A loose collection of web applications based on Ajax (a javascript-based programming method) has evolved over the last year or two. The applications often allow other developers to piggyback on top of them to create ‘mashups’ — for example overlaying your own data on top of Google Maps.
Examples of successful web 2.0 applications are blogging (e.g. Blogger); tagging (e.g. del.icio.us); photo sharing (e.g. Flickr); mapping (Google maps); collaborative office applications (e.g. Google spreadsheets, Writely); project management tools (e.g. Basecamp); collaborative news (e.g. Digg).
While the applications are interesting and powerful, frequently heavy reliance on javascript, vision and mouse-use is heralding a new challenge for those with a vision of a standards-compliant, accessible web. Well formed, valid HTML is rare. Easy implementation of Ajax scripts for basic functions (online forms, for example) can render the site unuseable to people with older browsers or restricted or disabled scripting. While IE and Firefox are usually supported, users of other browsers are often excluded.
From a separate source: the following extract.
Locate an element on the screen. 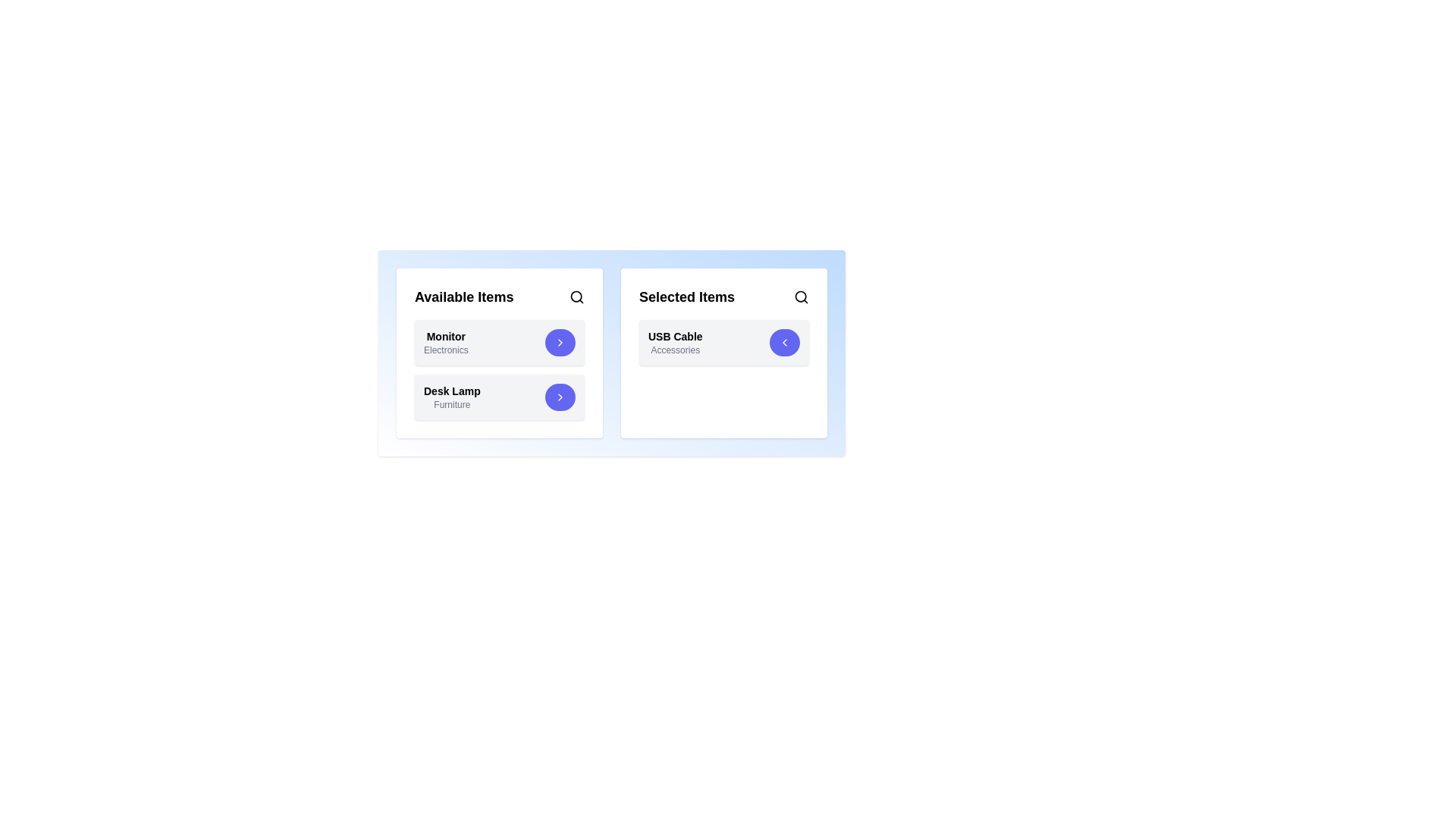 The height and width of the screenshot is (819, 1456). the search icon in the 'Available Items' section is located at coordinates (576, 297).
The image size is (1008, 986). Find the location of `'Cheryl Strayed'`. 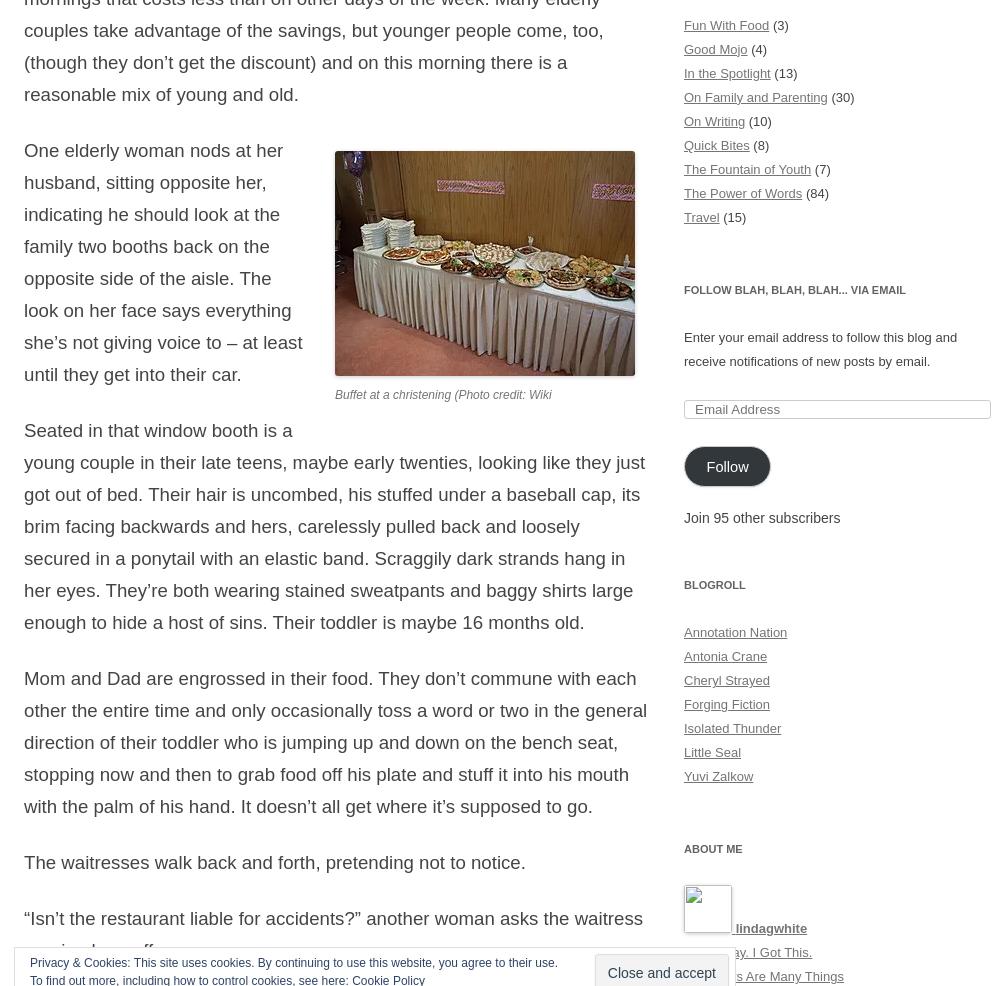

Applications rarely give much thought to interoperability, usability or accessibility. Most importantly, there’s not that many people out there using these applications yet — not when compared to the numbers of people using ‘Web 1.0′. Beware Web 2.0 solutions for your shopping site!
On the plus side, the very openness of several of the applications (noteably Google maps) means that people like ourselves can rework them to make them accessible, useable, well-formed and search engine friendly. A start is being made by the good people of the W3C on a set of standards for ‘Accessible Rich Internet Applications’ (ARIA), the WAI-ARIA Roadmap. So first we sort out the teething troubles. And then Web 2.0 can really get going.